### PROBLEM DETAILS
Among the entries that follow, the required portion opens with the line containing "Instruction: Open the backend-service client" and closes with the line containing "Given: Click the middle of the Badrum row". Give that portion again exactly, and nothing else.

### EXERCISE MATERIALS

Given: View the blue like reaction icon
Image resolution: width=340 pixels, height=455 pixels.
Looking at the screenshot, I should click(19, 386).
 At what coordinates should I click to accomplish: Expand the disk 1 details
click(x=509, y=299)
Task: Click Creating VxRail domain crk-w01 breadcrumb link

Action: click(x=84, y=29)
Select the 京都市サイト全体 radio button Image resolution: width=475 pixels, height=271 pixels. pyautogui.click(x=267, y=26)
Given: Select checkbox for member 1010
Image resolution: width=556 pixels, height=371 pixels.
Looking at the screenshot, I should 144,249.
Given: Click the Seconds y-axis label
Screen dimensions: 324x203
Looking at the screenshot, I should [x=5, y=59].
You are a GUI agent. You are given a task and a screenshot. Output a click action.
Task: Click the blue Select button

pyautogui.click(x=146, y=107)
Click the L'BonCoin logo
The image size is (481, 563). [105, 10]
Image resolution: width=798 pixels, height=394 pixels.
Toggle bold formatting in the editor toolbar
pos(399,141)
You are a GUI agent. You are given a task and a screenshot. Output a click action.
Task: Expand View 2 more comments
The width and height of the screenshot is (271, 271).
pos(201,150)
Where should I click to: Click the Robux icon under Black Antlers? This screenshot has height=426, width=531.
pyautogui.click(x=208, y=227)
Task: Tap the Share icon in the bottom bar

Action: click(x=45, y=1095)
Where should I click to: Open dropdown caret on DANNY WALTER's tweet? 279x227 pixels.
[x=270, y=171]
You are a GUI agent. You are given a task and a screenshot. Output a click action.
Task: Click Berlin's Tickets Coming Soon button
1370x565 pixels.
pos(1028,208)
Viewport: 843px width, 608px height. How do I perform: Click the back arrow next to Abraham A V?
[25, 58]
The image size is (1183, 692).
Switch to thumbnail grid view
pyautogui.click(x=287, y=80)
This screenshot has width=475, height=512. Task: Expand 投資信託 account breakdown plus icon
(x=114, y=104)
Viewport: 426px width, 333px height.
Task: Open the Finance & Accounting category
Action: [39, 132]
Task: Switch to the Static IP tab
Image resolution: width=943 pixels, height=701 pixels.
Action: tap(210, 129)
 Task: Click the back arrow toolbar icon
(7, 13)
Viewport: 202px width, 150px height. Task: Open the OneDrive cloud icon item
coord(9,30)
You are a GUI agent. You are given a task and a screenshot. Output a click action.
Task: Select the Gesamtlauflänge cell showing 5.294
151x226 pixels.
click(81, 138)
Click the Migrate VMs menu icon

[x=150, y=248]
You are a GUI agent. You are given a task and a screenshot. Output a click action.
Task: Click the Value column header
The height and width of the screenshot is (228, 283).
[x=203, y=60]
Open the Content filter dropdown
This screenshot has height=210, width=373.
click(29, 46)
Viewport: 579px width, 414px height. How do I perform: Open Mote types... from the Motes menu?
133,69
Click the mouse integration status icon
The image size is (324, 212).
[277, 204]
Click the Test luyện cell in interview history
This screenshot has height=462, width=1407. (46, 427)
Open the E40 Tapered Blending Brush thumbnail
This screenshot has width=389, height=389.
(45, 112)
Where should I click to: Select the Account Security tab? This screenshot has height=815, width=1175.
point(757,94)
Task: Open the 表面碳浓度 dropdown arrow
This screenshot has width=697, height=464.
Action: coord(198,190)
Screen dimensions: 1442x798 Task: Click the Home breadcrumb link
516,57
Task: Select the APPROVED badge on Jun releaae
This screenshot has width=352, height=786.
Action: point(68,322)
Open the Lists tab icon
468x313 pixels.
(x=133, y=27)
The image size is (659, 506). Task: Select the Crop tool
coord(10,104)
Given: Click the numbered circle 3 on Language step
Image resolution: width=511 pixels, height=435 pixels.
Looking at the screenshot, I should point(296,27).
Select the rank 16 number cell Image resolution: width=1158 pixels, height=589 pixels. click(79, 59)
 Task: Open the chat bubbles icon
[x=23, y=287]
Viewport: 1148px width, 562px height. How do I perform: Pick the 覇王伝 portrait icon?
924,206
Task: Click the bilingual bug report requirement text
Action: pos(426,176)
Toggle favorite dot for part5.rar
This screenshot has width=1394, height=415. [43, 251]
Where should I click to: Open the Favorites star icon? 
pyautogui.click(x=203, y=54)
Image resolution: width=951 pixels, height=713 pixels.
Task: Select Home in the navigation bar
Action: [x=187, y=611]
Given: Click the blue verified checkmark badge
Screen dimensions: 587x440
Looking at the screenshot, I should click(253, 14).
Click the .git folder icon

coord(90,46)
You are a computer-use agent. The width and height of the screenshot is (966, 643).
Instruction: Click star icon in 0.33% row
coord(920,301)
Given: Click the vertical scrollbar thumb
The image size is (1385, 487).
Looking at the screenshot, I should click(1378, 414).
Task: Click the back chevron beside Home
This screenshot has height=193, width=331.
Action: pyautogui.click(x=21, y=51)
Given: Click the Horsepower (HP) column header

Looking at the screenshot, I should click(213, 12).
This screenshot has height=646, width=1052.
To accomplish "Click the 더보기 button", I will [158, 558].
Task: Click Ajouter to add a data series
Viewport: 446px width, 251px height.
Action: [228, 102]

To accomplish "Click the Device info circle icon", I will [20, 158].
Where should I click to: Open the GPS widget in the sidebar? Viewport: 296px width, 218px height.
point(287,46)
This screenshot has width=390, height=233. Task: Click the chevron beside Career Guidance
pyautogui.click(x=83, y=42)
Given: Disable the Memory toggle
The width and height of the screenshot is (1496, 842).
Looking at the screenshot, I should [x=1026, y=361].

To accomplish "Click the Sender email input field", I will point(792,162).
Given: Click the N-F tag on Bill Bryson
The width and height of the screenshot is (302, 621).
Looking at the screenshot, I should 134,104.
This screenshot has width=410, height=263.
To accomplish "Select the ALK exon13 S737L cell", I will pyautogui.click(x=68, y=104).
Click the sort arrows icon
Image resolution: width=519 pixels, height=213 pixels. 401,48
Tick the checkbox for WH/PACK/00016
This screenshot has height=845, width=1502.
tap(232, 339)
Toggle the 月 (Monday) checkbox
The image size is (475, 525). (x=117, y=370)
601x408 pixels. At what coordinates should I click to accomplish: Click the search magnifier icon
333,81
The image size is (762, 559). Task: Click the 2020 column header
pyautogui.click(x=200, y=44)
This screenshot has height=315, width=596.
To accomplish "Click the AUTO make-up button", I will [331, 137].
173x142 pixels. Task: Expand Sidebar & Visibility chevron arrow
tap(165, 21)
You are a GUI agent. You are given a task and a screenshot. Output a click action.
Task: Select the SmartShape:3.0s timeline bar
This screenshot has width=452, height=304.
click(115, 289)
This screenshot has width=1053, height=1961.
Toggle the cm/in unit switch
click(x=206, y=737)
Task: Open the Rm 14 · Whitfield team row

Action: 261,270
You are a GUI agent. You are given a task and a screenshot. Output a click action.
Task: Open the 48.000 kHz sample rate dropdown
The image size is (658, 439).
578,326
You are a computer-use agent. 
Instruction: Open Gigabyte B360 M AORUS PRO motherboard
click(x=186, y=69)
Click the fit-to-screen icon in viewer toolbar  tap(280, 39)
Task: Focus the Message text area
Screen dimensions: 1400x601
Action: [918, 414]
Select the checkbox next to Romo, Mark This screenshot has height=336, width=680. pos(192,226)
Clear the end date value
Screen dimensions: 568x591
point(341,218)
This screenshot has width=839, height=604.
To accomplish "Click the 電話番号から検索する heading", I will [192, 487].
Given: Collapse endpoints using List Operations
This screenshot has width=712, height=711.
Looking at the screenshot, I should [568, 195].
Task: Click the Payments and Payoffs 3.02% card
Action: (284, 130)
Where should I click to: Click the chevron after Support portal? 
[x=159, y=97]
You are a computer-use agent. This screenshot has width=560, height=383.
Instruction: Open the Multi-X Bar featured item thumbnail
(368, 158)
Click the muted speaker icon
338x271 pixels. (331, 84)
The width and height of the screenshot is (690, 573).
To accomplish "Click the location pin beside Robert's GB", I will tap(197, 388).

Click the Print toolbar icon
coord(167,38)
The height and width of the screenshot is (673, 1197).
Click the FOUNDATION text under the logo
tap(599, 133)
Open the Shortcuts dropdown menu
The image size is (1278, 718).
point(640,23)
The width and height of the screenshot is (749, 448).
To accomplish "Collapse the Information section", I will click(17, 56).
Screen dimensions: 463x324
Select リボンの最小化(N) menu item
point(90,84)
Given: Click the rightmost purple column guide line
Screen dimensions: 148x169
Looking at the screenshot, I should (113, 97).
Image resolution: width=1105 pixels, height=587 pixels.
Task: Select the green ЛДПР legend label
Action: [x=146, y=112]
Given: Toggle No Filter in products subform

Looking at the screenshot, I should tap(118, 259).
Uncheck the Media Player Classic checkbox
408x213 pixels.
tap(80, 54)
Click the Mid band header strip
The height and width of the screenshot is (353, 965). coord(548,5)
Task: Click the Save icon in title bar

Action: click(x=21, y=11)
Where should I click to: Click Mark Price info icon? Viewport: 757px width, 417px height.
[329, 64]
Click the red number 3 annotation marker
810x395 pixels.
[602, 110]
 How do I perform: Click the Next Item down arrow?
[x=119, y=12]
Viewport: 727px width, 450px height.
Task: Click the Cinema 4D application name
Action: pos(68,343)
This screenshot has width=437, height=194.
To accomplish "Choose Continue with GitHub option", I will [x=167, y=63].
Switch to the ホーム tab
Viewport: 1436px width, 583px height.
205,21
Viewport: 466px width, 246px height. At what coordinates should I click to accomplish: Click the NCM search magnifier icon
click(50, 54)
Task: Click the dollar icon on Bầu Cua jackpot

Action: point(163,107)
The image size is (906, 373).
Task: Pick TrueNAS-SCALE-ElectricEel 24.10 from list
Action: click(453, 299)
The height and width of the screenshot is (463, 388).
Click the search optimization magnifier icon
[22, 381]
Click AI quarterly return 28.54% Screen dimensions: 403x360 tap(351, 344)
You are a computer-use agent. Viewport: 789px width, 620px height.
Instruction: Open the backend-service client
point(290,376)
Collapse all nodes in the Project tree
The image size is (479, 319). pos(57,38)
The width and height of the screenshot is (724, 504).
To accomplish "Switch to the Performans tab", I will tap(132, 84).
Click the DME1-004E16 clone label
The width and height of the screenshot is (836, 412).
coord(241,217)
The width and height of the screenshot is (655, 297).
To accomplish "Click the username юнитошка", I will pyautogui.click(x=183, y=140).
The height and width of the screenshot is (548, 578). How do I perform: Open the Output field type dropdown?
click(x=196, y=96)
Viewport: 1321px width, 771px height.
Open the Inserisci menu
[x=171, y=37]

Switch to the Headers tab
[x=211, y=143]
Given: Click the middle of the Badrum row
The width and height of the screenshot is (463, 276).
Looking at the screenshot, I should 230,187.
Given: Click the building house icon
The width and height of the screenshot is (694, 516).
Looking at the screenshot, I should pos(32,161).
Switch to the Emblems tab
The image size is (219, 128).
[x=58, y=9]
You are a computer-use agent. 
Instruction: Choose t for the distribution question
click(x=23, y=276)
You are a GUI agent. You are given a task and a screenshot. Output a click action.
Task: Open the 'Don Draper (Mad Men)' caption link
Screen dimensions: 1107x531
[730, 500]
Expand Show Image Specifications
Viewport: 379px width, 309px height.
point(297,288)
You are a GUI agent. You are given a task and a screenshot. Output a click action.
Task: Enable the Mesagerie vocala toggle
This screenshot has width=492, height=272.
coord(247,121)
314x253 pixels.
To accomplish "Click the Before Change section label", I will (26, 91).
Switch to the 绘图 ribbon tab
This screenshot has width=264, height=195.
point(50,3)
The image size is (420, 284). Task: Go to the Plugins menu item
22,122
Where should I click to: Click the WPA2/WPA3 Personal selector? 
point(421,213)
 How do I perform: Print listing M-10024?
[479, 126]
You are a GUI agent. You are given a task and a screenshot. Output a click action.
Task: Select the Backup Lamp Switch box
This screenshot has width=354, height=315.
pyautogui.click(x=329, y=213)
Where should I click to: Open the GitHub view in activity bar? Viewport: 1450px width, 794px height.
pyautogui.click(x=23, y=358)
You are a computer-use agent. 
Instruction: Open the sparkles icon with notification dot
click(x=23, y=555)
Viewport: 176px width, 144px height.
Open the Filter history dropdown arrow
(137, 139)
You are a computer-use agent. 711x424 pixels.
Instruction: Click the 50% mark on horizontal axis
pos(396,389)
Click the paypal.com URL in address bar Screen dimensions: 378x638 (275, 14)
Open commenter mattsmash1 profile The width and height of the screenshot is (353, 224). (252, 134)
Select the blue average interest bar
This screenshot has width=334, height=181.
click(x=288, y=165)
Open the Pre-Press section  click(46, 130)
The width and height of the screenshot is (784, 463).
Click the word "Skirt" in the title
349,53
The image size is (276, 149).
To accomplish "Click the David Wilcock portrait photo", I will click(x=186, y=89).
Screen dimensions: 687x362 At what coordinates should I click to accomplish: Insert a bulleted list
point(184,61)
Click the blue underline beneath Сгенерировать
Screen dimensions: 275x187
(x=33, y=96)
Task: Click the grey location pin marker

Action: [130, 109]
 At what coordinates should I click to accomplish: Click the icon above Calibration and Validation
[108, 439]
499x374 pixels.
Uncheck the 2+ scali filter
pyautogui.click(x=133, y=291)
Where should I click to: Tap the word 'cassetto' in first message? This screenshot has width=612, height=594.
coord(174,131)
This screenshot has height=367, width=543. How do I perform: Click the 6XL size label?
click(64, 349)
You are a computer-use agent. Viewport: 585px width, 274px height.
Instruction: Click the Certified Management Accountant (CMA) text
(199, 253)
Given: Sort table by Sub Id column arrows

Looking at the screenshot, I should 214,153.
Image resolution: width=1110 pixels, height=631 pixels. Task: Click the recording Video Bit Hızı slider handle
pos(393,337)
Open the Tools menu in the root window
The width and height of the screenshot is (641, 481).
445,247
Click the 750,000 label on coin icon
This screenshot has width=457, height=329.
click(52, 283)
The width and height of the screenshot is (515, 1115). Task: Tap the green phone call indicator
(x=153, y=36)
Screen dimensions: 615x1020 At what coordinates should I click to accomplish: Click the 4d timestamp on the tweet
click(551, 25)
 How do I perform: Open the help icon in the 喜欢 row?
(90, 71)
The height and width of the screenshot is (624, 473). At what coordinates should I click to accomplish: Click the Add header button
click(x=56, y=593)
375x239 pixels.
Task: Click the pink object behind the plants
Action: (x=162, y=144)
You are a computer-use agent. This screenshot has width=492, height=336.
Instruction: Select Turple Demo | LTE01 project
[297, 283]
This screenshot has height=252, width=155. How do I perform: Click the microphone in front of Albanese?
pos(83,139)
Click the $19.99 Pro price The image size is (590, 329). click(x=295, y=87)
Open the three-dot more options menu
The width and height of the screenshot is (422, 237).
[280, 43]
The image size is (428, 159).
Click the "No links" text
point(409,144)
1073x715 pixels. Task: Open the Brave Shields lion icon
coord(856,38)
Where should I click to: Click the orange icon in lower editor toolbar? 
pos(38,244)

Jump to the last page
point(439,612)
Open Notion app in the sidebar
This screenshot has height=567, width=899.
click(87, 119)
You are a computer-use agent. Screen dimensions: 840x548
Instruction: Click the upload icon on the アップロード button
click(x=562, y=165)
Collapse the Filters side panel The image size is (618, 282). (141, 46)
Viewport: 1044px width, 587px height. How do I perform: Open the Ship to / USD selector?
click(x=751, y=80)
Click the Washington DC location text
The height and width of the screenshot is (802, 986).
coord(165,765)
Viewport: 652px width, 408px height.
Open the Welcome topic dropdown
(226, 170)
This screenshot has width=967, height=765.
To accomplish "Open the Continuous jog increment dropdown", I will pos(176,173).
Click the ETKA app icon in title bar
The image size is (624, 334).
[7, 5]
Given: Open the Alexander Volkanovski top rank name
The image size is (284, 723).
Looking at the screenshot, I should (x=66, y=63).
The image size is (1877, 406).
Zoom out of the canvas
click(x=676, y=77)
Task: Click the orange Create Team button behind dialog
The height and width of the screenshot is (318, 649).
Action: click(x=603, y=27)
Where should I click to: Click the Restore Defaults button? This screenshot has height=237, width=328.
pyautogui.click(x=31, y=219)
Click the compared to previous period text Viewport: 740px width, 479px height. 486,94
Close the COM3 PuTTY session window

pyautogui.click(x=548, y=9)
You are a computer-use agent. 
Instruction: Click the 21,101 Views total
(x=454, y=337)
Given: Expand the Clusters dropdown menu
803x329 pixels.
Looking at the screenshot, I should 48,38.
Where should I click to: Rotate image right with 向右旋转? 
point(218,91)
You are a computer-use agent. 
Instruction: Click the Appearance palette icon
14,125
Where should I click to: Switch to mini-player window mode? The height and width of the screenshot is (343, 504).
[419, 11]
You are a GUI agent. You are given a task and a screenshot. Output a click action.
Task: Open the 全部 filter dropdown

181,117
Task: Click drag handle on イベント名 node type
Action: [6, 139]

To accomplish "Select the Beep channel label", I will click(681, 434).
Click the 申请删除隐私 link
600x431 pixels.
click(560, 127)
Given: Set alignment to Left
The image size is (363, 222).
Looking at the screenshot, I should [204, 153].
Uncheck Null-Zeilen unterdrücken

### EXERCISE RESPONSE
Instruction: Open the backend-service client
point(290,376)
Collapse all nodes in the Project tree
The image size is (479, 319). pos(57,38)
The width and height of the screenshot is (724, 504).
To accomplish "Switch to the Performans tab", I will tap(132, 84).
Click the DME1-004E16 clone label
The width and height of the screenshot is (836, 412).
coord(241,217)
The width and height of the screenshot is (655, 297).
To accomplish "Click the username юнитошка", I will pyautogui.click(x=183, y=140).
The height and width of the screenshot is (548, 578). How do I perform: Open the Output field type dropdown?
click(x=196, y=96)
Viewport: 1321px width, 771px height.
Open the Inserisci menu
[x=171, y=37]

Switch to the Headers tab
[x=211, y=143]
Given: Click the middle of the Badrum row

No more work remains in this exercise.